◆ OBJECTIVE
Starting at the line that contains "Click the help icon beside Created column" and stopping after the line that contains "Action: (74, 529)", rewrite those entries with "chevron" swapped for "caret" and everything else left unchanged.

-- Start of RECORDS PROVIDED --

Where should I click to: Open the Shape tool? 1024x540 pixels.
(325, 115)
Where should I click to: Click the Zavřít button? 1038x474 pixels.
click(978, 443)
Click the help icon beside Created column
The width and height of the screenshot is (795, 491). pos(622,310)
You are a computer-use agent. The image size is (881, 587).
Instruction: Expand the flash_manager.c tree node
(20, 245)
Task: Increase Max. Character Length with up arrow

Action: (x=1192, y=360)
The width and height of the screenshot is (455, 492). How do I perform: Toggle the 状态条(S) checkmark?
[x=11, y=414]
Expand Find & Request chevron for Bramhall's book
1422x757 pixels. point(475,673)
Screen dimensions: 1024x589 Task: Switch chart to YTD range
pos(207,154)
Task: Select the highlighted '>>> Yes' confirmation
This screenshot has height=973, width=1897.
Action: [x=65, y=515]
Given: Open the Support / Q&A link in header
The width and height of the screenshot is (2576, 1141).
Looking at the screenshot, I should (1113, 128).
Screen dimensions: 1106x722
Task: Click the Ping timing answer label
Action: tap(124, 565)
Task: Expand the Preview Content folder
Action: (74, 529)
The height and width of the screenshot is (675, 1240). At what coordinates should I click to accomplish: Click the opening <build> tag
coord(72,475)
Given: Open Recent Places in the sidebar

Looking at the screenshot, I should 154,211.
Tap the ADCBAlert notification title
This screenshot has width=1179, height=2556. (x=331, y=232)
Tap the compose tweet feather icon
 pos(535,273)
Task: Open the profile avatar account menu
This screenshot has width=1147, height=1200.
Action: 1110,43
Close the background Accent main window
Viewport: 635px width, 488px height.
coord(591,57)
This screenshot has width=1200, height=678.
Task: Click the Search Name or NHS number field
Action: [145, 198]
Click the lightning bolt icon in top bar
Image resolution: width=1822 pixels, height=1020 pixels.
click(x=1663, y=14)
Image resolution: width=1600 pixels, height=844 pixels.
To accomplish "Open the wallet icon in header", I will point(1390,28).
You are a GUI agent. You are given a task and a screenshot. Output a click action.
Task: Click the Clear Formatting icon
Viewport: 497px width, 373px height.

-- End of RECORDS PROVIDED --

◆ EXERCISE ANSWER
Click the help icon beside Created column
The width and height of the screenshot is (795, 491). pos(622,310)
You are a computer-use agent. The image size is (881, 587).
Instruction: Expand the flash_manager.c tree node
(20, 245)
Task: Increase Max. Character Length with up arrow

Action: (x=1192, y=360)
The width and height of the screenshot is (455, 492). How do I perform: Toggle the 状态条(S) checkmark?
[x=11, y=414]
Expand Find & Request caret for Bramhall's book
1422x757 pixels. point(475,673)
Screen dimensions: 1024x589 Task: Switch chart to YTD range
pos(207,154)
Task: Select the highlighted '>>> Yes' confirmation
This screenshot has height=973, width=1897.
Action: [x=65, y=515]
Given: Open the Support / Q&A link in header
The width and height of the screenshot is (2576, 1141).
Looking at the screenshot, I should (1113, 128).
Screen dimensions: 1106x722
Task: Click the Ping timing answer label
Action: tap(124, 565)
Task: Expand the Preview Content folder
Action: (74, 529)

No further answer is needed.